XML split

Purpose¶

xmlsplit is designed to split large >25 Mb and very large > 1 Gb XML documents into a number of smaller XML documents. The smaller XML documents can then be processed in-memory. The split process works by making a single pass down a source XML document.

While passing down the source, an output document is constructed by selecting elements or groups of elements. The last ‘selection’ in a group of selections (known as a map) causes a flush of the output model which delivers a split output document. Furthermore, multiple maps can be defined allowing a second stage of recombination of all flushed maps into a final output document.

Document selections are defined using XPath 1.0 expressions and supplied to the XML split action using XML parameters.

Methods¶

Binding name: xmlsplit

Method: void transform(Map configuration, Closure mapNotify)

Initialise and run an xmlsplit transformation, using the given configuration Map and notify closure (optional, set to null if not callback required).

Details¶

A configuration map (configuration) must be provided.

Configuration Map

Configuration Name	Description
parameterXml	Mandatory: XML parameter block
inputUri	Mandatory: URI of the input file to split

XML parameter block

    <parameters>
      <map>
        <selector>XPath V1 Expression</selector>
      </map>
    </parameters>

Parameter Block Syntax

The map element is mandatory and may repeat.

A map must have at least one child element, a selector.

A selector specifies a valid XPath V.1 expression selecting either a single node value or group of nodes.

When the last selector in a map returns results, all results selected within the map are combined into an output document.

When multiple map elements are defined the resulting output documents are combined using their evaluation sequence or using a further XPath expression that may be run against each map document (more on this later).
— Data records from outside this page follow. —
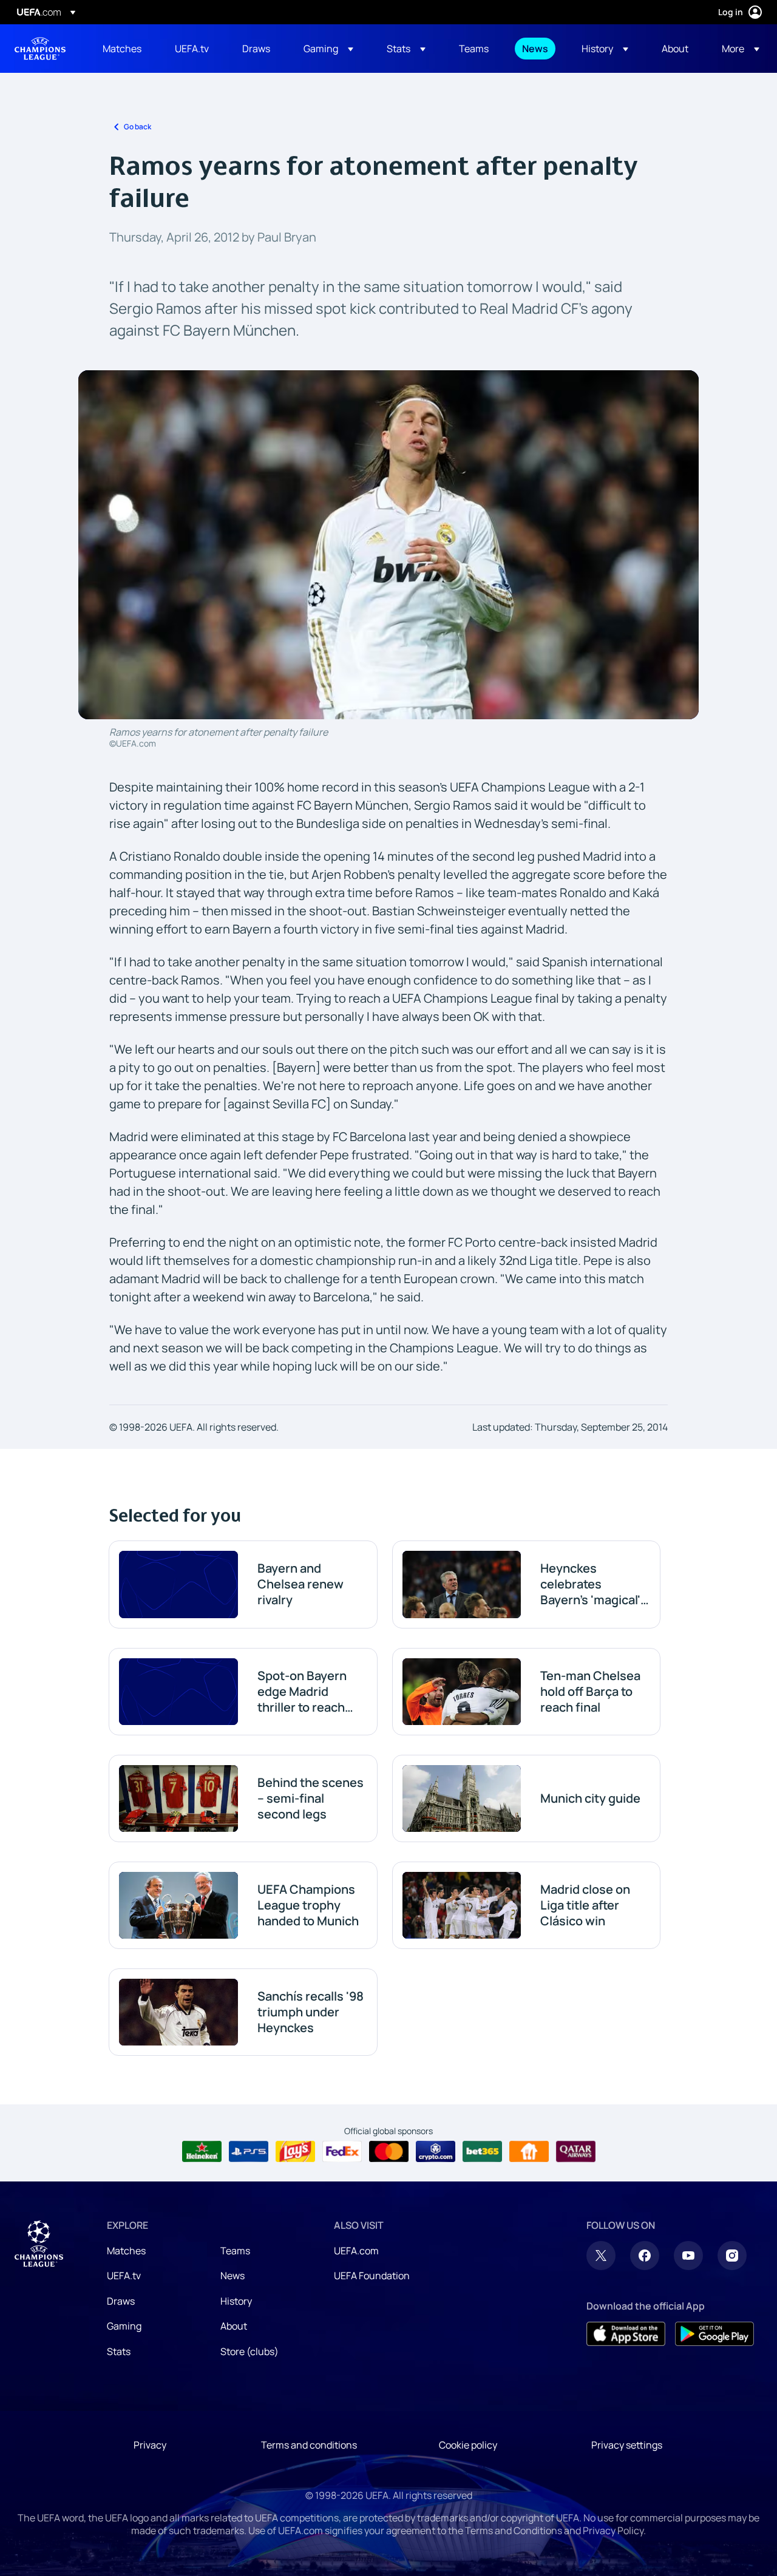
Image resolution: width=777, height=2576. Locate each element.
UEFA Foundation (372, 2275)
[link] (122, 48)
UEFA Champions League (40, 48)
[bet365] (482, 2152)
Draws (121, 2301)
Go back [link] (137, 126)
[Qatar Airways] (575, 2152)
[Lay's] (295, 2152)
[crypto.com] (435, 2152)
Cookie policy (468, 2445)
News (232, 2275)
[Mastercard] (389, 2152)
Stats (119, 2351)
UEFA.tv (124, 2275)
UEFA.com (356, 2250)
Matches (126, 2250)
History (236, 2301)
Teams (235, 2250)
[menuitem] (123, 48)
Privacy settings (626, 2445)
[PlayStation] (248, 2152)
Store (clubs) (249, 2351)
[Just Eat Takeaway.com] (529, 2152)
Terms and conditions (309, 2445)
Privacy (150, 2445)
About (233, 2326)
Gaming (124, 2326)
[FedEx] (342, 2152)
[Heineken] (202, 2152)
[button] (328, 48)
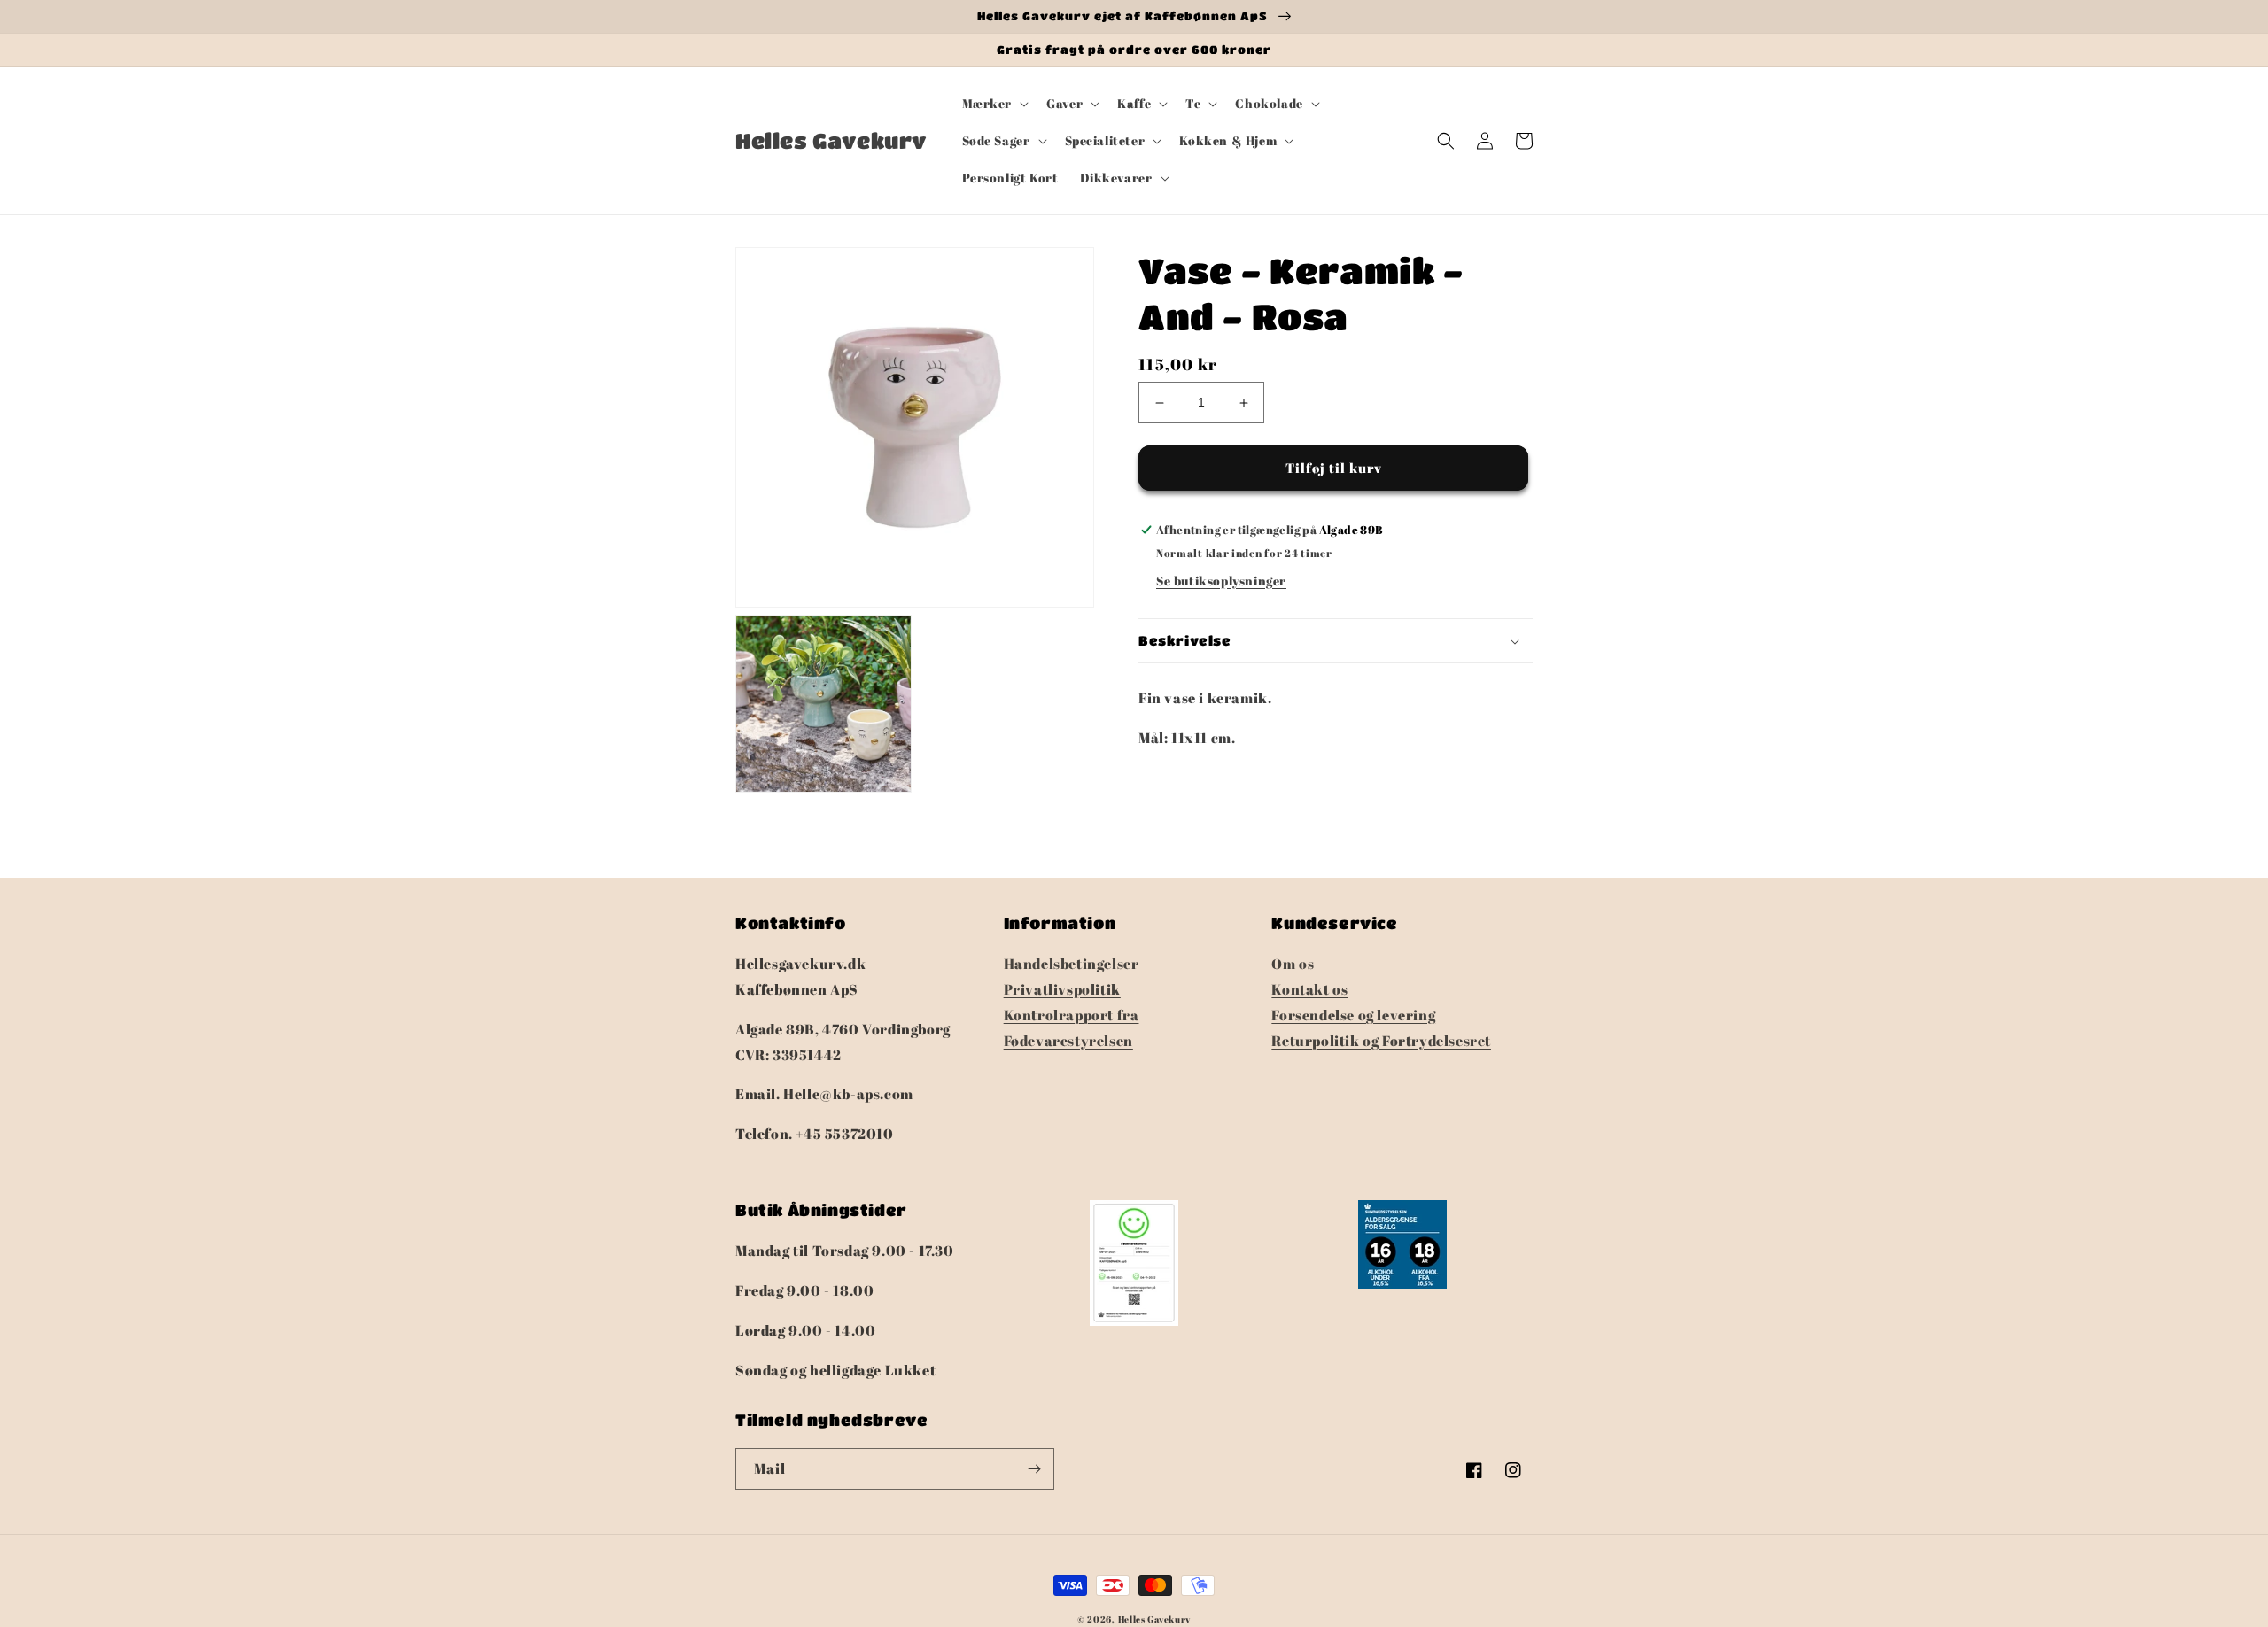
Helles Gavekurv (1155, 1619)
Optional Parameter Elements

Continue processing if errors are encountered in subsequent transformer steps: defaults to ‘false’. When true the transformer context contains accumulated error details. (See elements: XSPLIT_ERRORS_STEP and XSPLIT_ERRORS).

    <noError>true/false</noError>

To specify that selector results should be processed in memory (greatly speeds up processing but can result in OOM exceptions): defaults to ‘false’.

    <selectedInMemory>true/false</selectedInMemory>

To specify the name of the root element on all output documents: defaults to ‘xmlsplit’.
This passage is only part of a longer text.